10. A training method of synchronizing a virtual reality (VR) site state and a real-world site state and performing tracking optimization based on dynamic object importance, the training method being performed by a training system for synchronizing a VR site state and a real-world site state and performing tracking optimization based on dynamic object importance and comprising steps of:
(a) receiving context extracted from a dynamic scene graph and sensor data; and
(b) estimating a pose and state of a real object based on the context and the sensor data and updating a state of an object within a VR site.
11. The training method of claim 10, wherein the dynamic scene graph is initially generated according to a training site scenario and updated by an interaction between the VR site and a trainee and an interaction between a real-world site and the trainee upon runtime.
12. The training method of claim 10, wherein the sensor data comprise data obtained by at least any one of IMU, an RGBD camera, and LiDAR.
13. The training method of claim 10, wherein the step (b) comprises estimating a pose of a helmet worn by a trainee, a pose of the trainee, and the pose and state of the real object and performing updates on the dynamic scene graph.

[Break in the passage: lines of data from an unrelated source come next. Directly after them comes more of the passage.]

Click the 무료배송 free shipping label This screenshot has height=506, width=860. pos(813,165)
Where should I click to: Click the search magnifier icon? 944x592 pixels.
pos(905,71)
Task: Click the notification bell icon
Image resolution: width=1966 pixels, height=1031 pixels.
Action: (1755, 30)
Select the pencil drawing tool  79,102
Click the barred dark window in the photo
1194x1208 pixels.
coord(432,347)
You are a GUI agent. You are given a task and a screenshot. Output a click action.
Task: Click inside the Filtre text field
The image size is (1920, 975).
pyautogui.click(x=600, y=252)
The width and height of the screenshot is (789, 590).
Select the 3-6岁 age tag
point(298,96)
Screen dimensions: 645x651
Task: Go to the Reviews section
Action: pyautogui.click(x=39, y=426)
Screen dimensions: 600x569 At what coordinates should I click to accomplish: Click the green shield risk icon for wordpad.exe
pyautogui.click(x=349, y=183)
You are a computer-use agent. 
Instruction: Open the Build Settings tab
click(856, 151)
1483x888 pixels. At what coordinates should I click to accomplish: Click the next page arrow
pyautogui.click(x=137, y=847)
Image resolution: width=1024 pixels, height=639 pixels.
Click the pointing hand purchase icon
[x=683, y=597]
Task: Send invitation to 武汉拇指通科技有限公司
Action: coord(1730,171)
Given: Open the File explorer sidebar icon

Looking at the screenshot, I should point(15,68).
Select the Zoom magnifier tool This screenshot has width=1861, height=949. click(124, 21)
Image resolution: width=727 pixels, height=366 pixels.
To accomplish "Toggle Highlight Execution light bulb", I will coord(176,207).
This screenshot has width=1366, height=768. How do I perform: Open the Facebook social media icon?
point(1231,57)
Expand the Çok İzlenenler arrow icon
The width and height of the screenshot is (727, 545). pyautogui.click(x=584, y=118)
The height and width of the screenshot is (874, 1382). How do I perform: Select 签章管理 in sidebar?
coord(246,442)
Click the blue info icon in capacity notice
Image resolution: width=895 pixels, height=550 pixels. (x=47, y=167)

14. The training method of claim 13, wherein the step (b) comprises estimating an importance value of an object within the VR site, preparing a list of target objects from the real object detected in a current view, and estimating the pose and state of the target object detected based on the sensor data, in estimating the pose and state of the real object.
15. The training method of claim 14, wherein the step (b) comprises estimating the importance value of each object within the VR site, which is indicated based on the pose of the trainee, the pose of the helmet, context extracted from the dynamic scene graph, and sensor data.
16. The training method of claim 14, wherein the step (b) comprises assigning a relatively higher importance value to at least any one of an object on which the trainee's eyes are focused, an object with which the trainee currently interacts, an object to which the trainee's focus is expected to be changed in the near future or with which the trainee is expected to start an interaction.
17. The training method of claim 14, wherein the step (b) comprises tracking the real object having relatively higher importance at a relatively higher speed and tracking the real object having relatively lower importance at a relatively lower speed.